You can choose different kernels and install the additional libraries.

GPU

Next, you might face issues getting GPU running on Rivanna. Even on a GPU server the code might not recognize the GPU hardware if cuda and cudnn are not properly setup. Try to log into an interactive session in a GPU server, then run the following command

import tensorflow as tf
print("Num GPUs Available: ", len(tf.config.list_physical_devices('GPU')))

If this is still 0, then you'll have to install the cuda and cudnn versions that match version in nvidia-smi command output. Also see if you tensorflow version is for CPU or GPU.

Google Colab

A training notebook run on colab is shared here. Feel free to copy and run on your colab and let me know if there are any issues.

If you are running on Google colab, most libraries are already installed there.
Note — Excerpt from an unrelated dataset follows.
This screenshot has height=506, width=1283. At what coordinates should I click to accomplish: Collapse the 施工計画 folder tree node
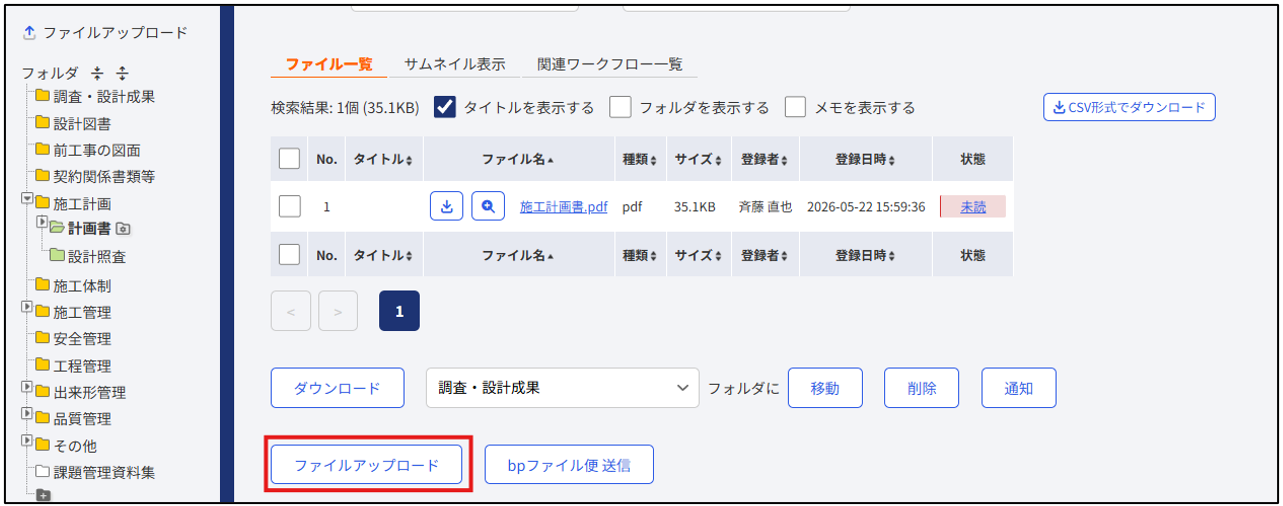pos(27,199)
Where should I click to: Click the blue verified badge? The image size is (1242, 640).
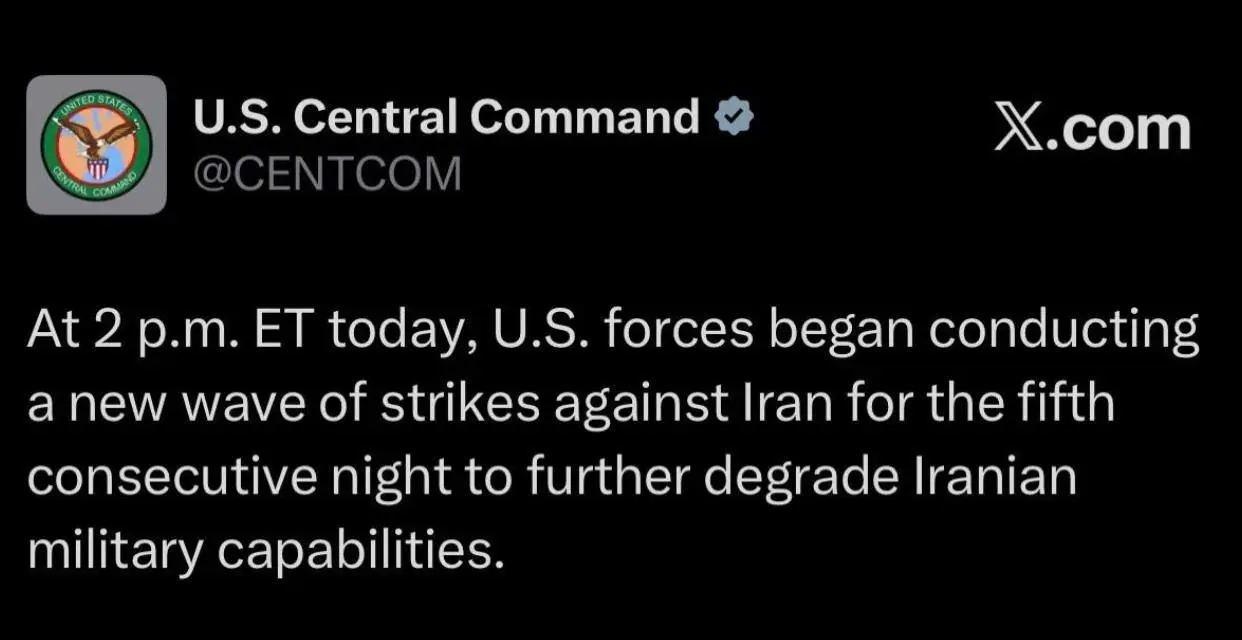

You'll only have to install the pytorch forecasting and lightning module. Uncomment the installation commands in the code or set running_on_colab to True in the code. Upload the TFT-pytorch folder in your drive and set that path in the notebook colab section.
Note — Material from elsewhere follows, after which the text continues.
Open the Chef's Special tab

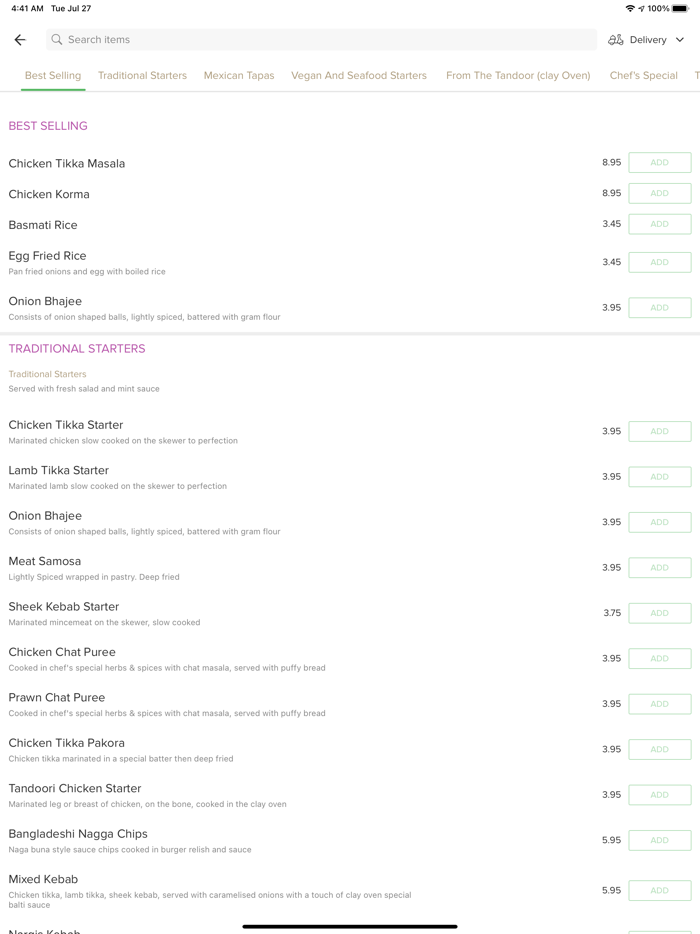point(644,76)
!pip install pytorch_lightning==1.8.6
!pip install pytorch_forecasting==0.10.3

If you want to run the data preparation notebook, upload the CovidMay17-2022 folder too. Modify the path accordingly in the notebook.

Features

The following table lists the features with their source and description. Note that, past values of the target and known futures are also used as observed inputs by TFT.

Details of Features

Feature Type Update Frequency Description Source(s)
Age Groups
( UNDER5, AGE517, AGE1829, AGE3039, AGE4049, AGE5064, AGE6574, AGE75PLUS )
Static Once Percent of population in each age group. 2020 Govt Census
Vaccination Full Dose
(Series_Complete_Pop_Pct)
Observed Daily Percent of people who are fully vaccinated (have second dose of a two-dose vaccine or one dose of a single-dose vaccine) based on the jurisdiction and county where recipient lives. CDC
SinWeekly Known Future Sin (day of the week / 7) . Date
Case Target COVID-19 infection at county level. USA Facts

Usage guideline

  • Please do not add temporarily generated files in this repository.
  • Make sure to clean your tmp files before pushing any commits.
  • In the .gitignore file you will find some paths in this directory are excluded from git tracking. So if you create anything in those folders, they won't be tracked by git.
    • To check which files git says untracked git status -u.
    • If you have folders you want to exclude add the path in .gitignore, then git add .gitignore. Check again with git status -u if it is still being tracked.

References

1. B. Lim, S. O¨ . Arik, N. Loeff, and T. Pfister, “Temporal fusion transformers for interpretable multi-horizon time series forecasting,” International Journal of Forecasting, vol. 37, no. 4, pp. 1748–1764, 2021.